子供の頃、風呂で目をつぶって頭を洗っている間に幽霊が自分のことをじっと見ている、というような話をテレビか何かを見て以来、洗髪が恐ろしくなったことがあった。また、明かりのない夜道を歩くのはたいてい恐ろしく、闇の中に何かがいるような気分になる。
入手できる情報が足りないと、足りない部分に何か邪悪なものが潜んでいると考えるように人間の脳はできているのかもしれない。
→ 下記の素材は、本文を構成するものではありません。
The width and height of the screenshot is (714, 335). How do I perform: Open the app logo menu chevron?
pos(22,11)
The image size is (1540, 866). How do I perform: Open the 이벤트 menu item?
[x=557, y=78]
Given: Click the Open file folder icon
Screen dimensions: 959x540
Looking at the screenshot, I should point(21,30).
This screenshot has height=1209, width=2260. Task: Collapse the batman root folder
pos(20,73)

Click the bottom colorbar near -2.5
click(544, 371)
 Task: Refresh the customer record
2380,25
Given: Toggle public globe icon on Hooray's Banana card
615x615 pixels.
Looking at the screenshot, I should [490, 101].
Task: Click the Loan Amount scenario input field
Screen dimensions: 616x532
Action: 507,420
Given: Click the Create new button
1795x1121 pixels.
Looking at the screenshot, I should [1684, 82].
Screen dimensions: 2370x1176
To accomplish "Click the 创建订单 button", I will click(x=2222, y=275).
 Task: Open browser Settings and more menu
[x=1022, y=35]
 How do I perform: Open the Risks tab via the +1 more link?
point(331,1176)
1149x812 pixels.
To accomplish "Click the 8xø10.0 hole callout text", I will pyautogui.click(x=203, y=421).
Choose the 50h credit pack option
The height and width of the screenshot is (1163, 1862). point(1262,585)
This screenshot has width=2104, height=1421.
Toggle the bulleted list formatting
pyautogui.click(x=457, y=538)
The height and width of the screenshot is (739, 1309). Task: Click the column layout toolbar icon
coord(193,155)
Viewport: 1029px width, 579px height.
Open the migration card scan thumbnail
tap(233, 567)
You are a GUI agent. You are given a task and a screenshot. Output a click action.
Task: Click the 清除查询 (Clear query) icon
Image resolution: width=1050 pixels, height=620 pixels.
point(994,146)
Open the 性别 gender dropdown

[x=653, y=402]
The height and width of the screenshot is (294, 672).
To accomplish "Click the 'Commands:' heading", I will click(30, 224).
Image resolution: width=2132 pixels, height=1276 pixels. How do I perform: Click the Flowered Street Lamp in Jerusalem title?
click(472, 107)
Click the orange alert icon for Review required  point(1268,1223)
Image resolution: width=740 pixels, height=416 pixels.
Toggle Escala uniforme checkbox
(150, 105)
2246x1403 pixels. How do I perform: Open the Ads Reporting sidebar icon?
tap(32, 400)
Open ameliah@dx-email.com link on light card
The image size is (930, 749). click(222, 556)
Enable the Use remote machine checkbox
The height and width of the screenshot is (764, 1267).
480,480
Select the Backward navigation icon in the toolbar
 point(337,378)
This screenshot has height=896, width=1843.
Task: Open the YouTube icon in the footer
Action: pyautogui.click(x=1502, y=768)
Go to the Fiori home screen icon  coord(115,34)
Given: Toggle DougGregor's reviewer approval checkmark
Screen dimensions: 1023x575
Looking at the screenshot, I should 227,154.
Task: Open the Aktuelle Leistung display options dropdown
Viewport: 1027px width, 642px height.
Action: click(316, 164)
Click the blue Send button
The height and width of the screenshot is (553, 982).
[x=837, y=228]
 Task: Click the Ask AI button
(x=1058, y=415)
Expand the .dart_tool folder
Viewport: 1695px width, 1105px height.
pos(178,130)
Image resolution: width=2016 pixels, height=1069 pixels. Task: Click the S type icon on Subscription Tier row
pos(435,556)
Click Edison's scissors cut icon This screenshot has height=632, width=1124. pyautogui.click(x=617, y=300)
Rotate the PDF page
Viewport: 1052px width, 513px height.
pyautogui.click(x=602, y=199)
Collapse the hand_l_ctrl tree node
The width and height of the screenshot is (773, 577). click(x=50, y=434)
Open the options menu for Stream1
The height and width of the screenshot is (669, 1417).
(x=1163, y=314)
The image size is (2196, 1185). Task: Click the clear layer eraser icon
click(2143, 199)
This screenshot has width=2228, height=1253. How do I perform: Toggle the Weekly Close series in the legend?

情報の欠落に恐怖を感じないタイプの人間は生存しにくく、進化の過程で淘汰されたのかもしれない。
陰謀論も結局はそういうことなのだろう。学力や情報リテラシーが低く、自分の認識世界のあちこちが「分からないこと」で欠けてしまっている人が、欠落部分を無理やり埋めようとして、自分に理解できない物事があるのは邪悪な存在が俺の見えない所で悪いことをやっているからだ、という一見分かりやすい論理にハマって「負の安心」を得てしまう。
認知症や統合失調症を発症した場合も、しばしば猜疑心が強くなったり、被害妄想が現れたりする。「分からないこと」で認識世界が欠落していくほどどんどんハッピーになる、みたいなことはなぜか少ない。